Though employers provide most on-the-job safety equipment, many workers in industries such as meatpacking, poultry and construction have had to pay for some of it themselves, including hard hats, lifelines, face shields and gloves. The rule requiring employers to foot the bill was first proposed in 1999 but was abandoned when President Bush took office. Now, a lawsuit by the AFL-CIO and the United Food and Commercial Workers and a congressional deadline have forced OSHA to act.

"It should have never taken the threat of a lawsuit and legislation to get the Department of Labor to take these simple steps to protect workers from everyday jobsite hazards and prevent thousands of workplace injuries each year," said Rep. George Miller (D-Calif.), chair of the House Education and Labor Committee.

And there are many other entries in the OSHA "Hall of Shame":

  • OSHA funds for worker safety and health training programs and hiring of safety inspectors have been slashed. Adjusting for inflation, the proposed 2008 budget gives OSHA $25 million less than the first Bush budget in 2001, according to the AFL-CIO. Regarding worker training, the administration has tried to cut it every year but been rebuffed by Congress.
  • Pro-Big Business and anti-worker executives in the Labor Department are so plentiful that activists have taken to calling the agency a "second Department of Commerce" rather than an agency to protect and fight for workers.

Bush began by appointing Eugene Scalia as the department's top lawyer, in charge of enforcing 180 laws relating to workers' rights and safety on the job. In private practice, Scalia represented opponents of the ergonomics standard and publicly ridiculed the field of ergonomics.

At the helm of OSHA, Bush installed in 2005 a lawyer from the country's most venomous anti-union law firm.

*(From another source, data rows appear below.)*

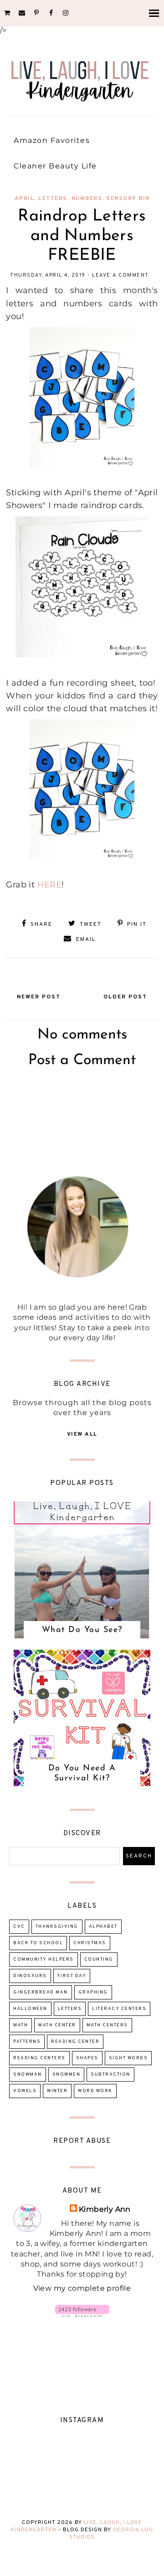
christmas (89, 1943)
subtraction (110, 2075)
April (25, 198)
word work (95, 2091)
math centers (107, 2025)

Edwin Foulke, Jr., a partner at the Jackson Lewis firm and a vocal opponent of the ergonomics standard.

In 2006, Bush put coal mining executive Richard Stickler — whose companies had injury rates that were twice the national average — in charge of the Mine Safety and Health Administration. "The pleas of coal miners throughout the land to appoint a strong advocate for their safety have fallen on deaf ears," UMWA President Cecil Roberts said

  • The door had barely closed behind President Clinton when Bush signed an order killing the new ergonomics standard, which addressed repetitive motion injuries for computer users and other problems stemming from poor job and workplace design. A wealth of research on ergonomics — a field in which CWA was a pioneer — has produced proof of debilitating job-related injuries ranging from carpal tunnel syndrome to neck and back injuries.

The injuries — sometimes crippling — strike an estimated 1.8 million workers every year. But two years after killing the ergonomic standard, the administration added insult to injury by changing the reporting requirements. No longer did employers have to check a box on injury report forms indicating whether a worker reported a musculoskeletal disorder, or MSD, the type of injury associated with ergonomics.